The greedy-choice property often gains us some efficiency in making our choice in a subproblem. For example, in the activity-selection problem, assuming that we had already sorted the activities in monotonically increasing order of finish times, we needed to examine each activity just once. It is frequently the case that by preprocessing the input or by using an appropriate data structure (often a priority queue), we can make greedy choices quickly, thus yielding an efficient algorithm.
Optimal substructure
A problem exhibits optimal substructure if an optimal solution to the problem contains within it optimal solutions to subproblems. This property is a key ingredient of assessing the applicability of dynamic programming as well as greedy algorithms. As an example of optimal substructure, recall how we demonstrated in activity-selection problemthat if an optimal solution to subproblem Sij includes an activity ak, then it must also contain optimal solutions to the subproblems Sik and Skj. Given this optimal substructure, we argued that if we knew which activity to use as ak, we could construct an optimal solution to Sij by selecting ak along with all activities in optimal solutions to the subproblems Sik and Skj. Based on this observation of optimal substructure, we were able to devise the recurrence (16.3) that described the value of an optimal solution.

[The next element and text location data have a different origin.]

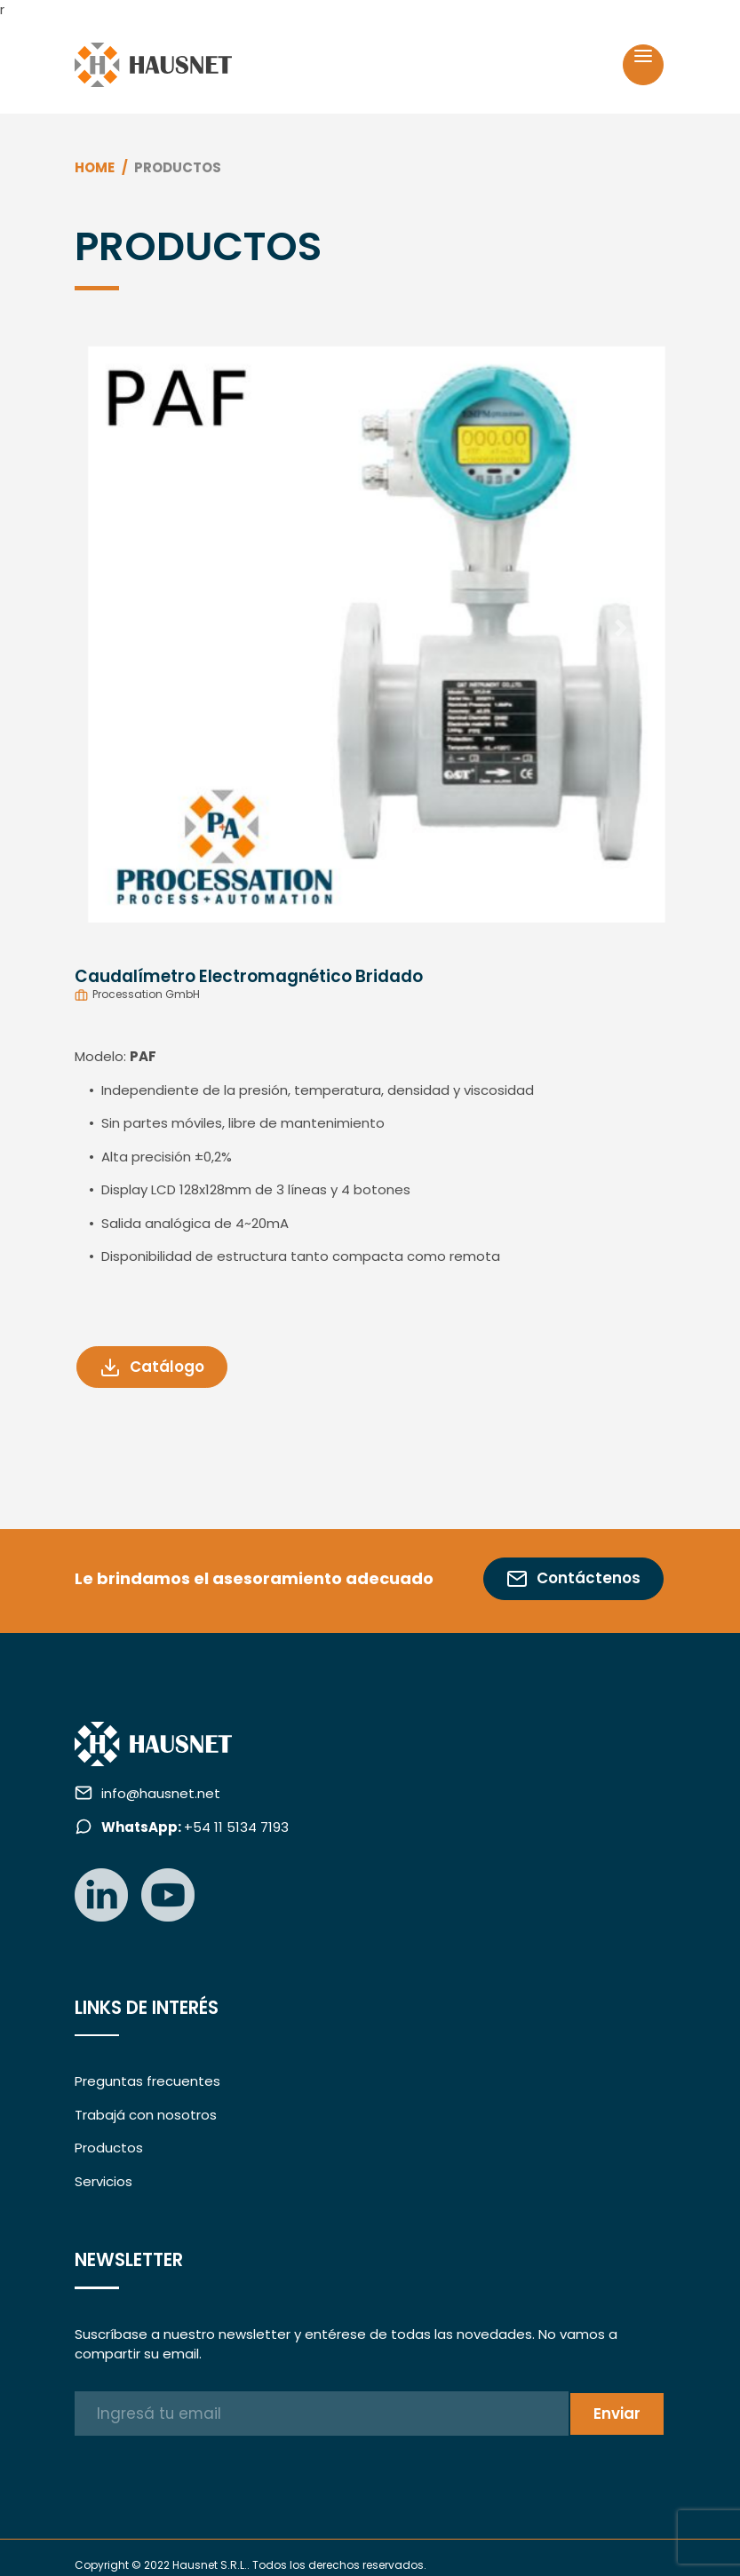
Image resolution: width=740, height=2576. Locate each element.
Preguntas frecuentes (147, 2081)
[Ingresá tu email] (321, 2413)
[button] (119, 628)
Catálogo (151, 1367)
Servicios (103, 2181)
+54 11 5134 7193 (195, 1827)
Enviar (617, 2413)
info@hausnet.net (160, 1793)
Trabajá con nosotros (146, 2114)
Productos (109, 2147)
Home (95, 167)
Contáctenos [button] (573, 1578)
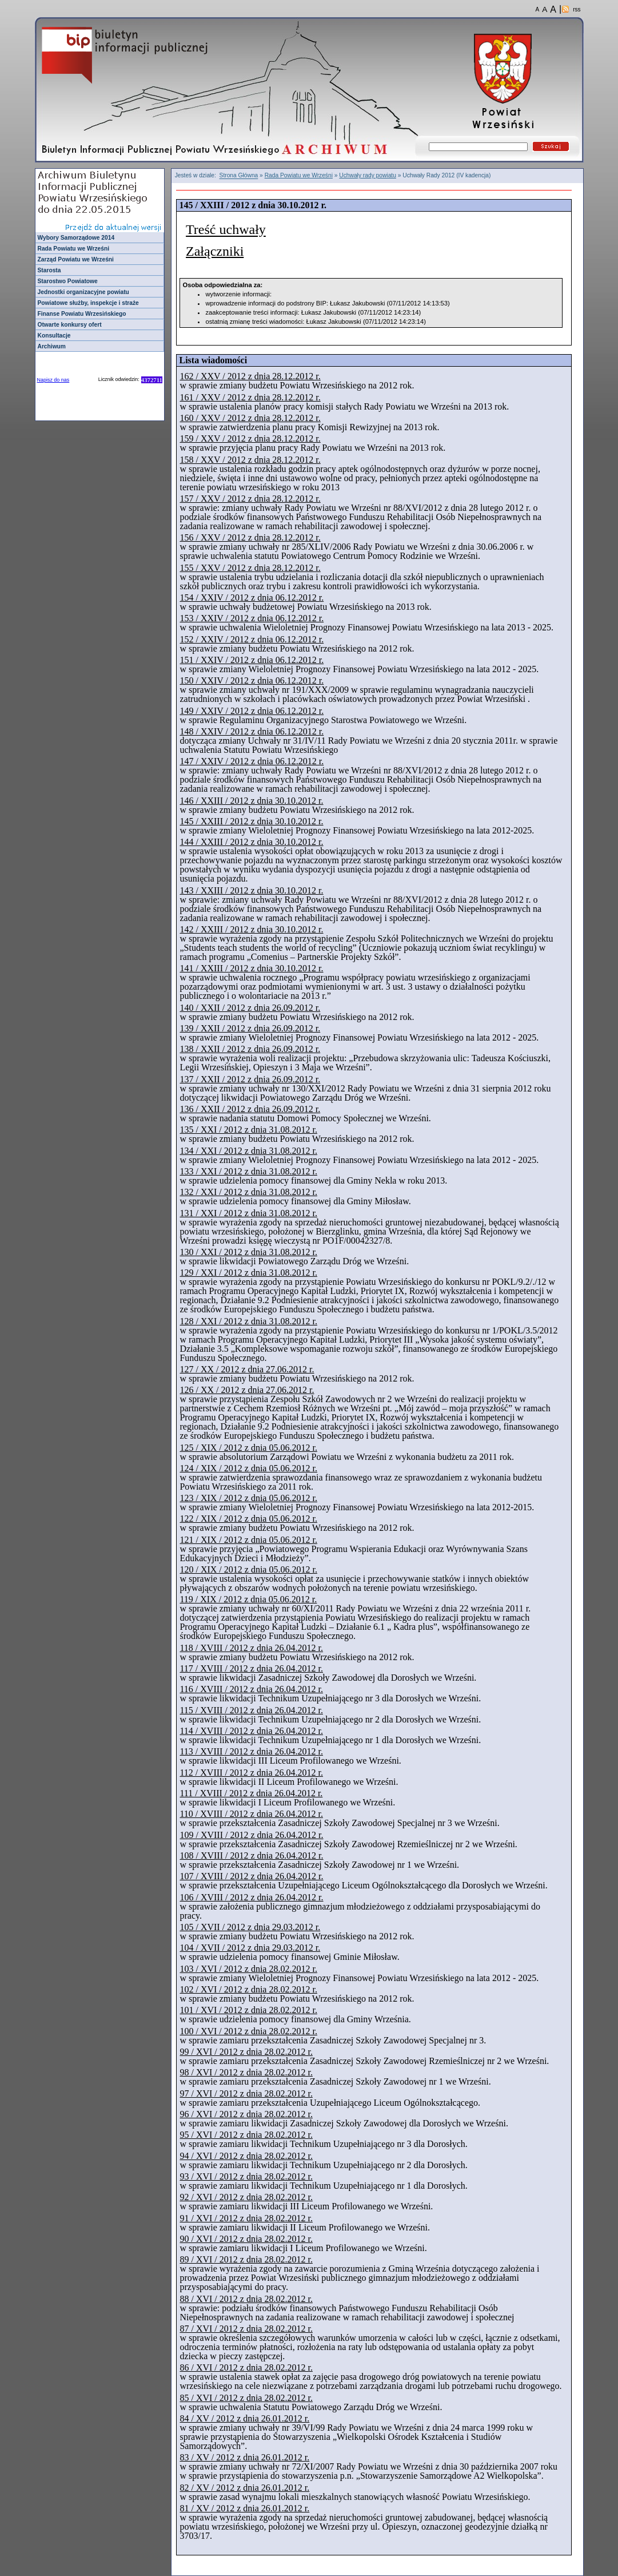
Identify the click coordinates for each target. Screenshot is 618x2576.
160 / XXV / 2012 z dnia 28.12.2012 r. (250, 418)
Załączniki (215, 251)
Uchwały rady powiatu (367, 175)
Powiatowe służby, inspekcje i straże (88, 303)
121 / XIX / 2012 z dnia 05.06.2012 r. (248, 1540)
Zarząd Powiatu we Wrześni (76, 259)
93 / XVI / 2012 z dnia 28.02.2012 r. (246, 2176)
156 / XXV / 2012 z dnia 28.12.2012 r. (250, 537)
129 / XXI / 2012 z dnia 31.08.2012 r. (248, 1272)
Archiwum (52, 346)
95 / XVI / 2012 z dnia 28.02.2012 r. (246, 2135)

We usually use a more direct approach regarding optimal substructure when applying it to greedy algorithms. As mentioned above, we have the luxury of assuming that we arrived at a subproblem by having made the greedy choice in the original problem. All we really need to do is argue that an optimal solution to the subproblem, combined with the greedy choice already made, yields an optimal solution to the original problem. This scheme implicitly uses induction on the subproblems to prove that making the greedy choice at every step produces an optimal solution.